LLM Models Suggestions
1. OpenAI Models
GPT-4.1, GPT-4.1 mini, GPT-4.1 nano
-
Key Features:
- Excellent at following instructions and tool calling.
- 1M token context window (can handle huge inputs).
- Low latency, no explicit reasoning step.
-
Differences:
- Mini and Nano are lighter, faster, and more cost-effective, but may have slightly reduced performance compared to the full version.
-
Examples on how you can use it:
- GPT-4.1: This is for complex tasks needing high accuracy and a large context, such as analyzing long documents or advanced code generation.
- Mini/Nano: For faster, cost-sensitive tasks where slightly less accuracy is acceptable, such as chatbots, quick code snippets, and batch processing.
GPT-4o, GPT-4o mini
-
Key Features:
- GPT-4o is the latest “omni” model, optimized for chat and API integrations.

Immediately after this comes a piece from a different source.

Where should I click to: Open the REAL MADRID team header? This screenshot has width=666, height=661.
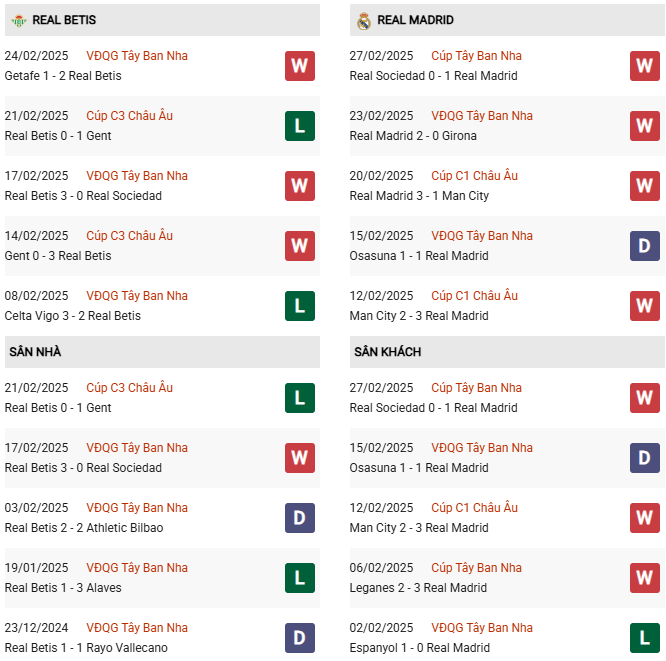[415, 20]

- Mini version is smaller, faster, and efficient for coding and visual tasks.
- Both support text and image inputs (multimodal).
-
Examples on how you can use it:
- GPT-4o: For chat applications, conversational agents, and when you want to test the latest improvements.
- GPT-4o mini: For fast, affordable tasks like code review, visual data extraction, or when running many parallel requests.
GPT-5, GPT-5 mini, GPT-5 nano
-
Key Features:
- GPT-5 is the flagship for coding, reasoning, and agentic tasks
- Mini and Nano are optimized for speed and cost, with Nano being the fastest and cheapest.
-
Examples on how you can use it:
- GPT-5: For advanced coding, multi-step reasoning, and agent workflows, such as building autonomous agents and complex data analysis.
- Mini: For well-defined, precise tasks where speed matters; for example: automated testing, structured data extraction.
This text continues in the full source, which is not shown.